*给定文段*
AntDB Reduce死锁与驱动

AntDB Reduce死锁与驱动

AntDB的集群计划(Cluster Plan)类似并行计划(Parallel Plan),通过序列化(Serialize)和反序列化(Restore)执行计划(Plan Statement),并发送到各个相关节点(Node),以保证各个节点的执行计划一致(基本一致,Restore时可能略微改动)。

AntDB引入Reduce Plan用于动态重分布数据,Reduce Plan的执行完成包括两部分:本地数据(通过eof_underlying标记本地数据是否扫描完毕)+网络数据(通过eof_network标记网络数据是否扫描完毕)。

实际上,尽管各个节点的执行计划一致,但是由于各个节点自身的情况(包括机器性能、数据大小,网络等因素),各个节点在执行过程中,必然有先后之分。进而,我们就发现,Reduce Plan由于需要各个节点发送EOF消息来标记网络传输的完成,一定情况下就会出现Reduce Plan在各个节点之间死锁的问题。那么,合理的驱动Plan Tree中的Reduce Plan发送EOF成为必要的措施。

以下列举目前已知的死锁用例。

常规死锁

问题:常规死锁是发生在执行计划执行过程中,一定条件下,某个节点的Plan Tree提前退出,导致该Plan Tree的一个或多个Reduce Node没有发送EOF消息通知其余节点而导致的死锁。

方法:当ExecProcNode(PlanState *node)返回的Slot满足TupIsNull(slot)时,驱动以该node为顶点的Plan Tree,确保该Plan Tree下的Reduce Plan完成EOF的发送行为。

Agg死锁

问题:Agg Plan在执行过程中,当左树返回NULL时,Agg Plan返回的结果可能不满足TupIsNull(slot),而导致没有驱动。

方法:驱动条件新增 ((AggState *) node)->agg_done) 为真时驱动。

CteScan死锁

问题:CteScan是比较特殊的一种Plan,其真正执行的plan是其上层的某个Plan的initPlan,由于驱动ClusterReduce目的在于转发不属于本节点的实时数据,丢弃其余数据,那么在CteScan的执行上就不合理了,因为其他Plan可能还会用到该CteScan。例如:

WITH t_onek AS (
        SELECT unique1, two, ten, hundred, twothousand
            , tenthous, even, stringu2
        FROM onek
        WHERE odd < 100
    )
SELECT *
FROM t_onek
WHERE even = 1000
UNION ALL
SELECT *
FROM t_onek
WHERE even < 100;

方法:CteScan的驱动程序

static bool
DriveCteScanState(CteScanState *node)
{
    TupleTableSlot *slot = NULL;
    ListCell       *lc = NULL;
    SubPlanState   *sps = NULL;

    Assert(node && IsA(node, CteScanState));

    if (!IsThereClusterReduce((PlanState *) node))
        return false;

    /*
     * Here we do ExecCteScan instead of just driving ClusterReduce,
     * because other plan node may need the results of the CteScan.
     */
    for (;;)
    {
        slot = ExecCteScan((CteScanState *) node);
        if (TupIsNull(slot))

*材料*
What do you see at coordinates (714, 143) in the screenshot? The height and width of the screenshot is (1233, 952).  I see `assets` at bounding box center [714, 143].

==

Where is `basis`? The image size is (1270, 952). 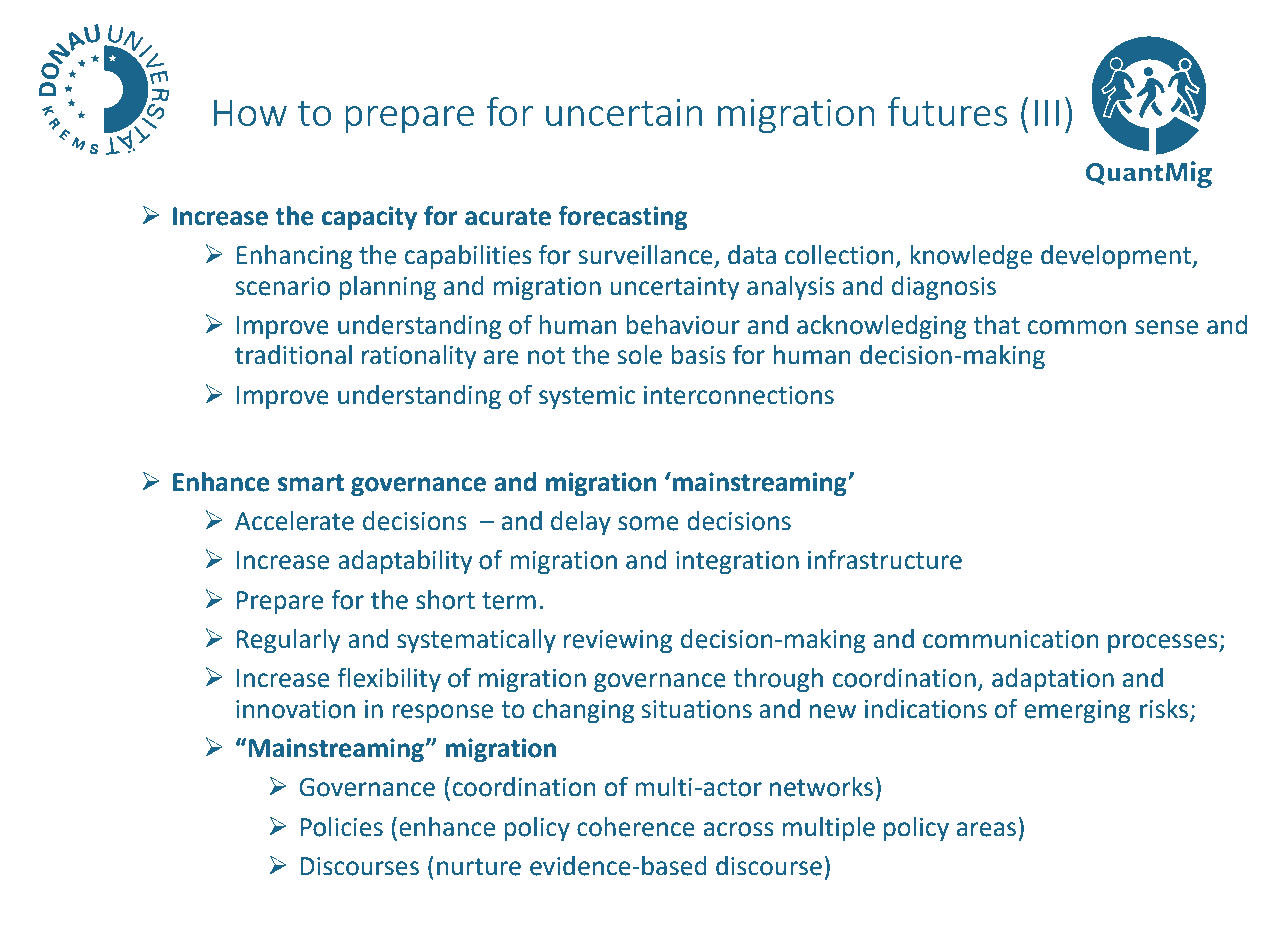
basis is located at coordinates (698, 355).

---

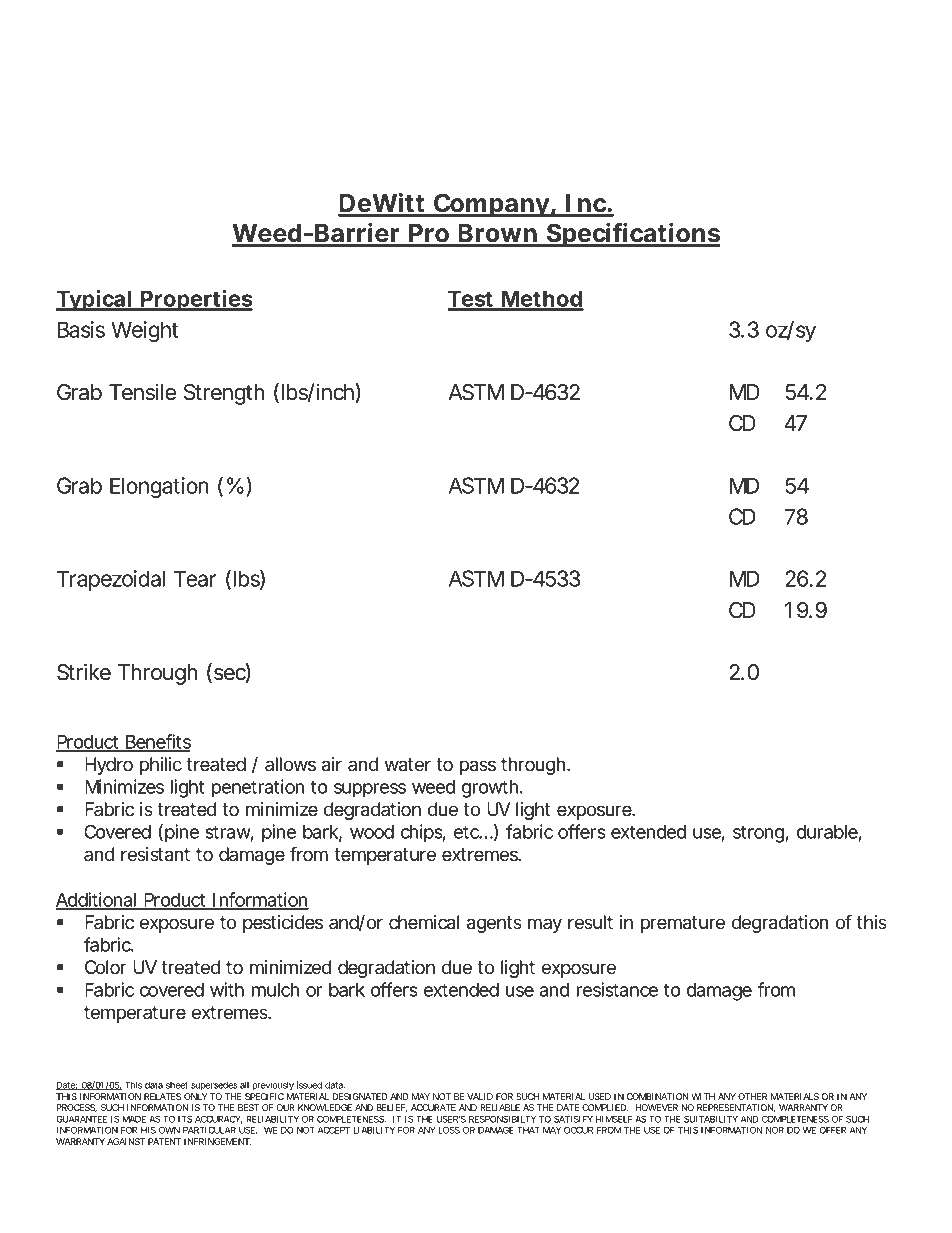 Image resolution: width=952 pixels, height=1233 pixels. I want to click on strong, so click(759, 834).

*任务要求 1*
请返回给定文段中从“Assert(node && IsA(node, CteScanState));”到“if (TupIsNull(slot))”之间的原文，两端的文字都包括在内。
*任务要求 2*
根据给定文段，Reduce Plan用哪个标记来表示网络数据是否已经扫描完毕？

*结果 1*
Assert(node && IsA(node, CteScanState));

    if (!IsThereClusterReduce((PlanState *) node))
        return false;

    /*
     * Here we do ExecCteScan instead of just driving ClusterReduce,
     * because other plan node may need the results of the CteScan.
     */
    for (;;)
    {
        slot = ExecCteScan((CteScanState *) node);
        if (TupIsNull(slot))

*结果 2*
Reduce Plan通过eof_network标记网络数据是否扫描完毕。